Australia has formalised its support of India’s historic Gaganyaan missions, with the signing of a new agreement.

The Implementation Arrangement between the Indian Space Research Organisation (ISRO) and Australian Space Agency will allow the agencies to work together on crew and crew module recovery.

The Gaganyaan Human Spaceflight programme aims to demonstrate human spaceflight capability to Low Earth Orbit in an Indian Crew Module. It will see up to three crew members go into orbit for up to three days, before safely recovering them after the mission.

Should any of the uncrewed or crewed missions need to be aborted following launch from India, the Crew Module is likely to land in the Southern Ocean, in Australian waters.

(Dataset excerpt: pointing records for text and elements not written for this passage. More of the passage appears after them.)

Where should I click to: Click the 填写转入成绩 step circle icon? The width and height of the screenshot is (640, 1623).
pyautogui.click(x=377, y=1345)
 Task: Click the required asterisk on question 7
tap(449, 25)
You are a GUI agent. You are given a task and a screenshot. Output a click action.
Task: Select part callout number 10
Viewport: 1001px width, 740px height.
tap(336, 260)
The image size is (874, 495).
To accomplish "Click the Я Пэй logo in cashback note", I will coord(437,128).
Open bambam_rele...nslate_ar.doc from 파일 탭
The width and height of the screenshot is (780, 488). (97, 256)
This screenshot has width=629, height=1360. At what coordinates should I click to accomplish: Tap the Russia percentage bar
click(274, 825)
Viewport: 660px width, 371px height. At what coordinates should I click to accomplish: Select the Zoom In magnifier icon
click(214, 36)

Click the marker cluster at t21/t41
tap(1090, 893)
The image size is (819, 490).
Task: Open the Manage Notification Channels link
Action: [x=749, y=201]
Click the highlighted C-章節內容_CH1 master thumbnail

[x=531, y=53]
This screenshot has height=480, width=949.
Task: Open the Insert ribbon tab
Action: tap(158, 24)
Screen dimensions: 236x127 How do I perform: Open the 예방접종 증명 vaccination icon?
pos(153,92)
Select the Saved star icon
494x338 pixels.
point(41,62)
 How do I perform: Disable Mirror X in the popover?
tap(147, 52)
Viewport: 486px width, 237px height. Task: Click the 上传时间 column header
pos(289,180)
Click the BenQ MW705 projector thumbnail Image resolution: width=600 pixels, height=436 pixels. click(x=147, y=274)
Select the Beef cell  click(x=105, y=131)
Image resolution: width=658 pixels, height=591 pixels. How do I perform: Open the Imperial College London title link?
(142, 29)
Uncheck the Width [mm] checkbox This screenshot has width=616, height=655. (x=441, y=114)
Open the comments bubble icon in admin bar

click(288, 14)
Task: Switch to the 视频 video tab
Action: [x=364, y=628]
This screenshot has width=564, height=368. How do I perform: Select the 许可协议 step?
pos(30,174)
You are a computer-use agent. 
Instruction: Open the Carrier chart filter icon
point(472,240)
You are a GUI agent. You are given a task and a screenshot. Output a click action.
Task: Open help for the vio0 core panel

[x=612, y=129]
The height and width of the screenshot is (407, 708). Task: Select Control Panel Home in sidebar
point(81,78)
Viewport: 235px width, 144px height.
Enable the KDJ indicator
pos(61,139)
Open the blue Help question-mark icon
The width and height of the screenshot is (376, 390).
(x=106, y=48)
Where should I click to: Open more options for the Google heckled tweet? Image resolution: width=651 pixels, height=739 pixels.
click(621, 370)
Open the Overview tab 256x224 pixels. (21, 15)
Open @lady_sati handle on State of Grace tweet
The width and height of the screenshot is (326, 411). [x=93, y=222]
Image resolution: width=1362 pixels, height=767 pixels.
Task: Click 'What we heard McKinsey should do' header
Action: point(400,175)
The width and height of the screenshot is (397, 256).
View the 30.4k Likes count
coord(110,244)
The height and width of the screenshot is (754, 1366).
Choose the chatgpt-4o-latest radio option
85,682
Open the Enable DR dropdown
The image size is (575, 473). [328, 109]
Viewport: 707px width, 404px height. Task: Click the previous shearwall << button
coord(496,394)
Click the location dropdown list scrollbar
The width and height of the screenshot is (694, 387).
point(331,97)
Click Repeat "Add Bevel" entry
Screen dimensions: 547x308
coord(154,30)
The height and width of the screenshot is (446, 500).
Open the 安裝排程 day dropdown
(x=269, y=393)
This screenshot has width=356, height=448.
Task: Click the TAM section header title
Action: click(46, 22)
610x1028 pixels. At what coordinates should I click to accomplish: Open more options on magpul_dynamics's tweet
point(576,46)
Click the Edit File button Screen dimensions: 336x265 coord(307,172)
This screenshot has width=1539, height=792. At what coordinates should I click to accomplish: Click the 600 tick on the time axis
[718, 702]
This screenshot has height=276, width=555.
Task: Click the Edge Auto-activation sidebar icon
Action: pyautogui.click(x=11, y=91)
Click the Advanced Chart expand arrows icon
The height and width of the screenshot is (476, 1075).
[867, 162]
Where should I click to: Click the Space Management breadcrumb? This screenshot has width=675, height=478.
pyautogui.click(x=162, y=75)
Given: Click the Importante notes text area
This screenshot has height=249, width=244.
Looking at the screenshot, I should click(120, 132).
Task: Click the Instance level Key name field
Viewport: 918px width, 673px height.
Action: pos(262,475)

The Australian Government has agreed to work with Indian authorities to ensure the safe recovery of the Gaganyaan Crew Nodule and support crew search and rescue activity.

Australia and India are enduring strategic partners in space with both agencies committed to exploring further collaboration opportunities.

This cooperation was highlighted by Prime Ministers Albanese and Modi during the second Australia-India Annual Summit this week.

“The Prime Ministers welcomed the growing space partnership between the two countries, both at space agency and space industry levels. Cooperation to support the Gaganyaan missions, the planned launch of Australian satellites on-board an Indian launch vehicle in 2026 and joint projects between our respective space industries exemplify this deepening collaboration."

~ Joint Leader’s Statement – 2nd Australia-India Annual Summit

Main image: Australian Space Agency's General Manager, Space Capability and representatives from the Indian Space Research Organisation (ISRO) with the signed Implementation Arrangement.